7.3. Reading the contents of a file

With this information in mind, it should be possible to calculate the clusters numbers where the file contents are stored, and the sector when the data region starts, therefore allowing us to read all the necessary sectors that contain the file contents. This is the general algorithm for accomplishing this:

  1. Obtain the sector where the FAT starts, the sector where the root directory starts, and the size in sectors of the root directory. All this has been explained above.
  2. Search for the file by iterating the root directory until the name field of a DirectoryEntry structure matches the filename you are looking for.
  3. Obtain the first FAT index in the chain of clusters that hold the contents of the file. This index can be obtained from the Low word of the first cluster index field of the DirectoryEntry. Note that this index is for the FAT, it’s not the real cluster number in the volume.
  4. Calculate the real cluster number by subtracting 2 (i.e. the number of reserved FAT entries) from the FAT index that was just obtained.
  5. Calculate the sector number by multiplying the real cluster number by the number of Logical sectors per cluster (second element of the BPB), and adding that to the number of sectors before the Data region, as explained above.
  6. Somehow read from the disk a cluster worth of sectors, starting at the sector number from the previous step.
  7. Obtain the next FAT index by reading the value stored at the FAT entry corresponding to the current FAT index (i.e. fat_idx = fat[fat_idx]).
  8. If the new FAT index is smaller than the end-of-chain marker, go back to step 2. Otherwise, we are done with the file.

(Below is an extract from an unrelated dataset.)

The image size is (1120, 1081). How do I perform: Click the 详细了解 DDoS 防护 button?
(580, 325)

In FAT32, when reading the FAT index, you will need to also use the High word of the first cluster index field of the DirectoryEntry.

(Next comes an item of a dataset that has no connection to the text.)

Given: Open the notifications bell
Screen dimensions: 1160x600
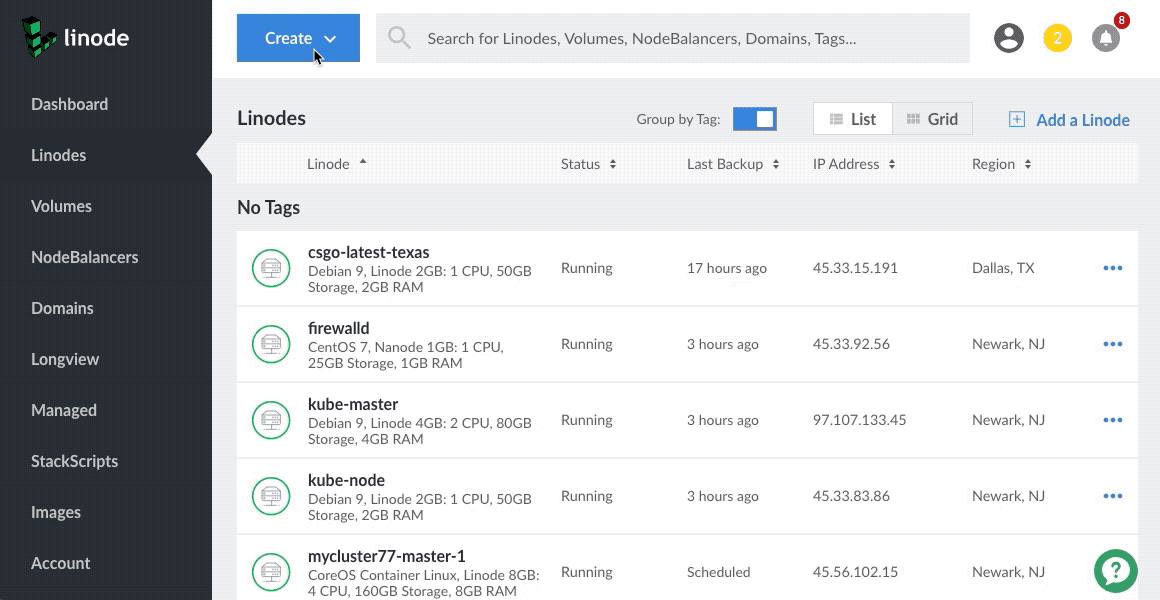Looking at the screenshot, I should coord(1105,37).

Also note that, as explained above, getting the next FAT index might be more complicated depending on the endianness of the machine, since all the structures in the FAT filesystem are little-endian.

8. Final note

As explained in the introduction, I have only worked with FAT12, and although I tried to include as much information about FAT16 and FAT32 as possible, it’s very likely that I have made some mistakes or left some information out. If you find any errors, or have any suggestions, feel free to contribute.

Footnotes:

1

Some diagrams in this article have been exported as PNG because some browsers didn’t display the text highlighting correctly. The SVG version, which can be edited using draw.io, is also available, just change the file extension from .png to .svg.

2

For FAT12, this end-of-chain marker is any value greater or equal than 0xFF8; for FAT16, any value greater or equal than 0xFFF8; and for FAT32, any value greater or equal than 0xFFFFFFF8.